Those who say that the Orthodox Church has no hang-ups in regard to sex usually cite St. Spiridon, who said that husbands and wives should enjoy each other. But then there are still those who think that all pleasure is misguided. Clearly, the sexual question has never been resolved among the Orthodox. Though many former evangelicals will claim that it has. It is, after  all, why they are here: the place with all the right answers and where everything has always been decided, nothing, blessedly, ever changes.

My strong intuition is that what we call “God” is not a monster. Not the sort who instills sexual urges in us, and then forbids us to acknowledge them. That’s bullshit. But it’s complicated, because sexual feelings are indeed to be overcome. I mean, you definitely want to learn how not to use people to get off. The best teachers are often celibate in a very fruitful (I know that sounds weird) way. Sex is good, like all created things, but it doesn’t not become a regular part of daily life (our “sex life” as they say) that double-sided truth makes it hard to talk about, homosexuality included. The fact that only a small number of us experience it, makes it especially hard to talk about. But talk about it we must. The fact that sex has only lately become separated from reproduction has to be discussed. It is in fact a good time to do it. That it is not happening is a very bad thing.

Which brings me back to those of us who have no other choice than to exit the Church.  We will generally be women or sexual minorities, who realize that the dialogue MUST take place, but is not happening. And we are all people for whom the separation of sex from reproduction has very important repercussions. We are also people who do not regard God as a monster.

#### [PROBLEM 1]
Copy out everything in the essay on Orthodoxy and sex from "My strong intuition" down to "very bad thing.".
#### [PROBLEM 2]
Which sentences in the essay on Orthodoxy and sex begin with the word "But"? List each one in full.

#### [ITEMS]
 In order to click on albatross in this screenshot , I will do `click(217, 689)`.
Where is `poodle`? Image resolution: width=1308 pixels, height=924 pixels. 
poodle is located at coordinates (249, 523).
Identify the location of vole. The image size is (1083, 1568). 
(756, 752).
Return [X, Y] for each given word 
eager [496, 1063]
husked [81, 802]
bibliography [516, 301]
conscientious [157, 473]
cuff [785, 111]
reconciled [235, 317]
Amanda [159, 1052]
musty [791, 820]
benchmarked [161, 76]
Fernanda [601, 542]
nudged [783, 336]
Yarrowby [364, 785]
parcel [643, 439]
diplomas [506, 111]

#### [CORRECT RESPONSE 1]
My strong intuition is that what we call “God” is not a monster. Not the sort who instills sexual urges in us, and then forbids us to acknowledge them. That’s bullshit. But it’s complicated, because sexual feelings are indeed to be overcome. I mean, you definitely want to learn how not to use people to get off. The best teachers are often celibate in a very fruitful (I know that sounds weird) way. Sex is good, like all created things, but it doesn’t not become a regular part of daily life (our “sex life” as they say) that double-sided truth makes it hard to talk about, homosexuality included. The fact that only a small number of us experience it, makes it especially hard to talk about. But talk about it we must. The fact that sex has only lately become separated from reproduction has to be discussed. It is in fact a good time to do it. That it is not happening is a very bad thing.

#### [CORRECT RESPONSE 2]
- But then there are still those who think that all pleasure is misguided.
- But it’s complicated, because sexual feelings are indeed to be overcome.
- But talk about it we must.